▸ Consigne 1:
Répondez à ces questions sur l'extrait consacré au départ des conscrits :
(a) Quelle rue borde la terrasse « noire de bleus » ?
(b) Depuis combien de mois le sang rougissait-il les tranchées du front ?
(c) Quel âge avaient les jeunes gens qui partaient avec le sourire ?
▸ Consigne 2: Reproduisez le passage de l'extrait consacré au départ des conscrits, de « Tout autour de » à « leurs familles résignées. ».

Tout autour de la gare, c'était un grouillement de « conscrits »
qui gesticulaient, criaient, chantaient, s'interpellaient et même
s'injuriaient avec une aisance et un entrain surprenants. La terrasse
qui borde la rue du Départ était « noire de bleus » ― si j'ose
m'exprimer ainsi ― qu'accompagnaient leurs familles résignées.
J'avais peine à concevoir qu'en pleine guerre, alors que depuis huit
mois, le sang de leurs pères, de leurs frères, de leurs amis,
rougissait les tranchées du front, des jeunes gens de dix-neuf ans
fussent assez légers, assez inconscients, assez fous, pour partir
avec le sourire, quand l'avenir se montrait sous un jour si sombre et
si incertain ! Jeunesse inéduquée, sans doute, mais tout de même !

▸ Liste des données:
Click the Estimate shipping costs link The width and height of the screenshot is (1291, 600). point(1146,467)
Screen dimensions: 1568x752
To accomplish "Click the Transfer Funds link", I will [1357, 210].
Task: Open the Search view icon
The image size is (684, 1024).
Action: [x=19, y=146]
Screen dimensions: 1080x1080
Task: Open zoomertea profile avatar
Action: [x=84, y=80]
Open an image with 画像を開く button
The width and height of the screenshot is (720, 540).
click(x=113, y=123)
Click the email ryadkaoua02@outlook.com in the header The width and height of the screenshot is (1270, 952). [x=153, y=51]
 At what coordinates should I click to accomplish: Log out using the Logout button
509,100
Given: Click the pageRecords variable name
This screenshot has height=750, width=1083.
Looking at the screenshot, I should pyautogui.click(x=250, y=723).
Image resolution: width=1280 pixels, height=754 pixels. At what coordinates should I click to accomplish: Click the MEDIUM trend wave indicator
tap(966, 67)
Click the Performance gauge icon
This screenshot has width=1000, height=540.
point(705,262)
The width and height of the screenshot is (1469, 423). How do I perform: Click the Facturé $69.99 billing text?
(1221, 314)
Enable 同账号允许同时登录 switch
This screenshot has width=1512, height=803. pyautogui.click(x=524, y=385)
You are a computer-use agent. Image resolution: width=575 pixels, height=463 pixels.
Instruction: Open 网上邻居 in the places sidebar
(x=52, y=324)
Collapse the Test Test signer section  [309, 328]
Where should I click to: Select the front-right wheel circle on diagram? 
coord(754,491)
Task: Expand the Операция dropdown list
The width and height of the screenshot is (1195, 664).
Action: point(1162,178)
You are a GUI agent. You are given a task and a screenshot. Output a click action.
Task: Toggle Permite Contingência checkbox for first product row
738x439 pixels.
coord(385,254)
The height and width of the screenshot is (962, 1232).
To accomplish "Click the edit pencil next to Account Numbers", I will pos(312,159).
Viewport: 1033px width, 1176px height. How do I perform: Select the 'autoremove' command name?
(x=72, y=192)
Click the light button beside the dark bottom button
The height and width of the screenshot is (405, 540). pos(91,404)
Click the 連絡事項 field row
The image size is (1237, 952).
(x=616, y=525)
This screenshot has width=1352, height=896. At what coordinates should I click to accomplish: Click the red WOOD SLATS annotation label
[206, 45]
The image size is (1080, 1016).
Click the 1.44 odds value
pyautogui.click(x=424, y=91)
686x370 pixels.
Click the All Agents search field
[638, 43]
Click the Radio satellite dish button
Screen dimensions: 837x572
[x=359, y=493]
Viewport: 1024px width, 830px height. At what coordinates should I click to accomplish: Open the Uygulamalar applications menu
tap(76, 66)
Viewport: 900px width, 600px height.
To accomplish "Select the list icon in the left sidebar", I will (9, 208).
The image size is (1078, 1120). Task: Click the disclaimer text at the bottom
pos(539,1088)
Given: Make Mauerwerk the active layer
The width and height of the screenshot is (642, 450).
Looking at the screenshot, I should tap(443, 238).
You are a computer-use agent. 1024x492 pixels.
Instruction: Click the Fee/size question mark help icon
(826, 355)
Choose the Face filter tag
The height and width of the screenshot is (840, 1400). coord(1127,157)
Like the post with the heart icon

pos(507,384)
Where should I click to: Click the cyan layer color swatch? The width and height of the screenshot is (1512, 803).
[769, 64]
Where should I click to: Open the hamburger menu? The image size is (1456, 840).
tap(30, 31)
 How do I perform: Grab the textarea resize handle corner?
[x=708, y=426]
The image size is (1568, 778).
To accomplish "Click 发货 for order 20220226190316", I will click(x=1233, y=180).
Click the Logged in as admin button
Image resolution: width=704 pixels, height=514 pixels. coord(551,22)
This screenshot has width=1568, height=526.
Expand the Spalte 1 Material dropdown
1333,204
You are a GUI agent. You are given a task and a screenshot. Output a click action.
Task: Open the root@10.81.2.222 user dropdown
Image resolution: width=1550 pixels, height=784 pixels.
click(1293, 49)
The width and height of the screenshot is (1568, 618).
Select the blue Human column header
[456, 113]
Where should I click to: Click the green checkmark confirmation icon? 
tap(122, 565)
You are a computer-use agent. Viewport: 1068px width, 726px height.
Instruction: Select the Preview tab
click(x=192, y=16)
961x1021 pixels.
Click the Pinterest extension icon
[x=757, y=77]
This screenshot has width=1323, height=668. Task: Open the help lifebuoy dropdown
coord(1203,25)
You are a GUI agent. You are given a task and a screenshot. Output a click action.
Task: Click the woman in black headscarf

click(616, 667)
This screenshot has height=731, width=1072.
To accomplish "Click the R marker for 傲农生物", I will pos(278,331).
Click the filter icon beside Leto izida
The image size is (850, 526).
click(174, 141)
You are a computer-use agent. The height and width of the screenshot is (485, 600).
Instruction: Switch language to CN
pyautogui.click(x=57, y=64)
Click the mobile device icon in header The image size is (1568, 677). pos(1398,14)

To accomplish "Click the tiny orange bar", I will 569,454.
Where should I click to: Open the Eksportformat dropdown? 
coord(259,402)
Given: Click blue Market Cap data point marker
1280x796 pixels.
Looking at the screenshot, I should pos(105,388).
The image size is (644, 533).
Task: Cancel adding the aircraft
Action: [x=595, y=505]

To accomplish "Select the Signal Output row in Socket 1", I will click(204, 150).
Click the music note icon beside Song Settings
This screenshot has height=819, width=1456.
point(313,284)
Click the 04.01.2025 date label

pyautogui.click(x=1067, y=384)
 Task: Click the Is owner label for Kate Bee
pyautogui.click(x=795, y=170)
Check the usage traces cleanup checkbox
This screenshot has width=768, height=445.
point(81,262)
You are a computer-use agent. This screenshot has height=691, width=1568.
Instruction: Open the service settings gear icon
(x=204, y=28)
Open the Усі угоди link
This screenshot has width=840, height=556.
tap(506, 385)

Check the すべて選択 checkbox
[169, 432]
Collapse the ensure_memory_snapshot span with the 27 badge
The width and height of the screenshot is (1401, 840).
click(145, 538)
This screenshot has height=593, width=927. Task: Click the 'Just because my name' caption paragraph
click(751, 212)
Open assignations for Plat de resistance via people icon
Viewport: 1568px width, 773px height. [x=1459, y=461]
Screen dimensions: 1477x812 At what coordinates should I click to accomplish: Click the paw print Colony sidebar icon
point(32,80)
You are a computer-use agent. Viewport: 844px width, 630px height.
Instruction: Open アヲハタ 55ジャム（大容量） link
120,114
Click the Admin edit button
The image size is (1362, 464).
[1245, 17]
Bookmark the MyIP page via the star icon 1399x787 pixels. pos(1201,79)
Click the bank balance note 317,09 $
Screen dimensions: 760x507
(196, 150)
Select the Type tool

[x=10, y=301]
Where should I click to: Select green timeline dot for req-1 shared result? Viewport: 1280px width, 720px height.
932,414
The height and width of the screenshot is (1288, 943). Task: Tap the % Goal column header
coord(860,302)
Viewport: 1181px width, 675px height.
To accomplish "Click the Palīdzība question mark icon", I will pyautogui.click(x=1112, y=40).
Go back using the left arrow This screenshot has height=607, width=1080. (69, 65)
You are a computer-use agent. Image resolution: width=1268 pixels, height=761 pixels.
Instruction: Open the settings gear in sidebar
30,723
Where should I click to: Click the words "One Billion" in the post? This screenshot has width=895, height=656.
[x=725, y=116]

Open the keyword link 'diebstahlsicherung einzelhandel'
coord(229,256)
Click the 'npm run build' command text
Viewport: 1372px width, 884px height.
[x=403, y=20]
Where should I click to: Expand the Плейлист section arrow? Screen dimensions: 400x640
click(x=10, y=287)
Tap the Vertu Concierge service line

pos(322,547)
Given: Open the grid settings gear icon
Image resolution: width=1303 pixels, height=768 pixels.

▸ Réponse complète 1:
(a) La rue du Départ.
(b) Depuis huit mois.
(c) Dix-neuf ans.

▸ Réponse complète 2:
Tout autour de la gare, c'était un grouillement de « conscrits »
qui gesticulaient, criaient, chantaient, s'interpellaient et même
s'injuriaient avec une aisance et un entrain surprenants. La terrasse
qui borde la rue du Départ était « noire de bleus » ― si j'ose
m'exprimer ainsi ― qu'accompagnaient leurs familles résignées.